Als freiberuflicher Berater und Dienstleister segle ich unter der Flagge „Kommunikation und Entwicklung“ – weil ich für meine Klienten Kommunikation machen will, die etwas bewirkt, und weil ich mit meiner Arbeit insgesamt dazu beitragen will, dass sich Menschen und Organisationen weiterentwickeln. In der Hauptsache besteht meine Tätigkeit aus Texten, meist begleitet von Bildern. Mit Vorliebe setze ich darüber hinaus aber auch weitere Methoden und – sprichwörtlich – Spielarten ein. Ein wahres Eldorado dafür war das dreitägige „TSCNET Forum“, das ich zusammen mit meinem Kunden gestaltet und moderiert habe. Das Hotel Jäger von Fall am idyllischen Sylvensteinstausee mit seinen vielen Raumangeboten und angeschlossenem Outdoorgelände inklusive „Pfad der Sinne“ sowie Teamparcours bildete dabei einen idealen Rahmen.

Die gesamte, englischsprachige Veranstaltung war durchzogen von auflockernden, spielerischen, aktivierenden und/oder erlebnisorientierten Zusatzmodulen. Sie alle sollten Spaß machen, vor allem aber zum Gelingen des Events und zur Vermittlung und Verankerung von Lerninhalten und Schlüsselbotschaften beitragen. Schließlich ist „der Mensch nur da ganz Mensch, wo er spielt“, wie es Schiller formulierte. Selbst für die Fahrt im Shuttlebus vom und zum Flughafen hatte ich mehrere kleine Spiele und Knobeleien zu einigen der Veranstaltungsthemen vorbereitet, zum Beispiel ein Rätsel nach dem „Campsite“-Prinzip zum künftigen E-Learning-Angebot für TSCNET-Nutzer oder ein sogenanntes Logikpuzzle zu typischen Fehlern im Berufsalltag der Teilnehmer. Im Laufe der drei Tage gab es unter anderem kleine Fragerunden, Edutainment mit Branchen-Superhelden, Früh(denk)sport mit Augenbinde und Seil, einen Europa-Wettbewerb, ein Gedächtnistraining mit bunten Bauklötzen sowie eine Blitz-Evaluation an der „Event-Torte“. Höhepunkt war ein abendliches Quiz in Anlehnung an „Who wants to be a millionaire?“ („Wer wird Millionär?“), fast schon fernsehreif durchgezogen mit Originalmelodien und animierten Fragen auf großem Bildschirm.
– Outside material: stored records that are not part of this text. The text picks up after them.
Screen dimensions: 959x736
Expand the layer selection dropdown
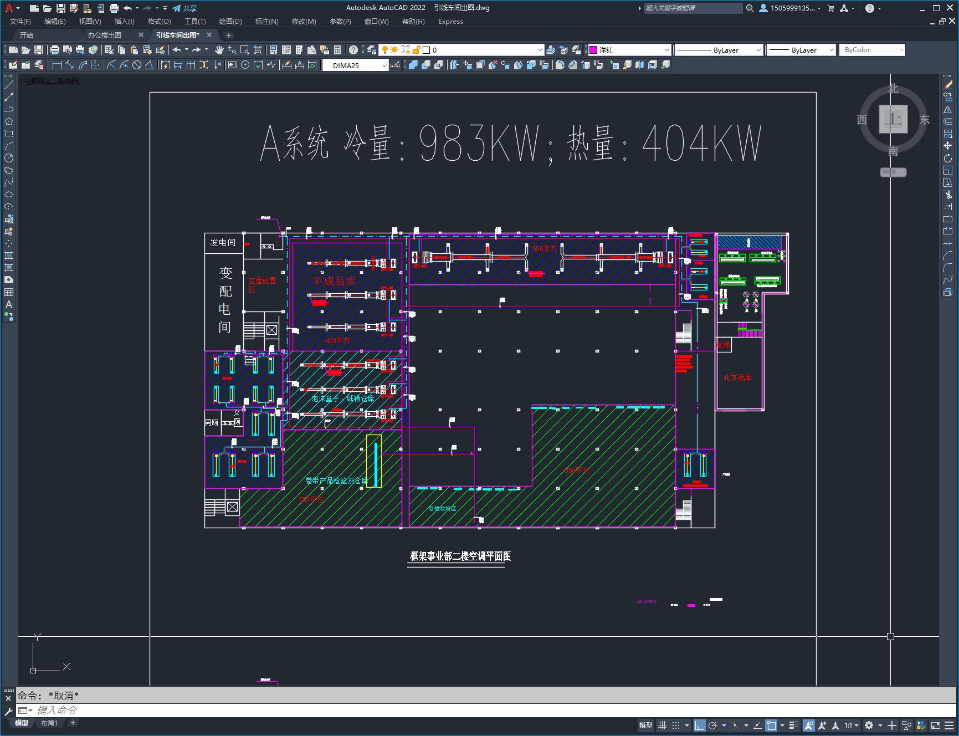click(540, 50)
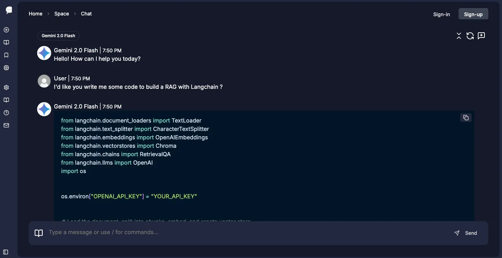Open the play circle sidebar icon
This screenshot has height=258, width=502.
point(6,30)
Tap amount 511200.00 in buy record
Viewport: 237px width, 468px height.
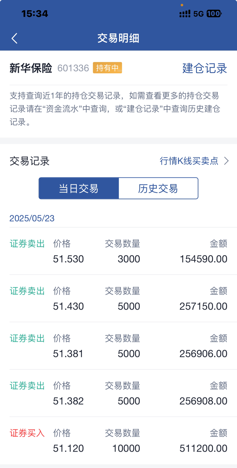click(203, 448)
Spielen, so der Staatsmann und Denker Edmund Burke (1729 – 1797), ist ein „dem Menschen innewohnendes Prinzip“, und der Pädagoge Friedrich Wilhelm August Fröbel (1782 – 1852) war sicher: „Die Quelle alles Guten liegt im Spiel.“ So weit würde ich nicht gehen, aber bei vielen Veranstaltungen sind spielerische Elemente so etwas wie das Salz in der Suppe und ganz wesentlich für die Ziel-Erreichung. Inhalte vermitteln? Schaff‘ ich spielend!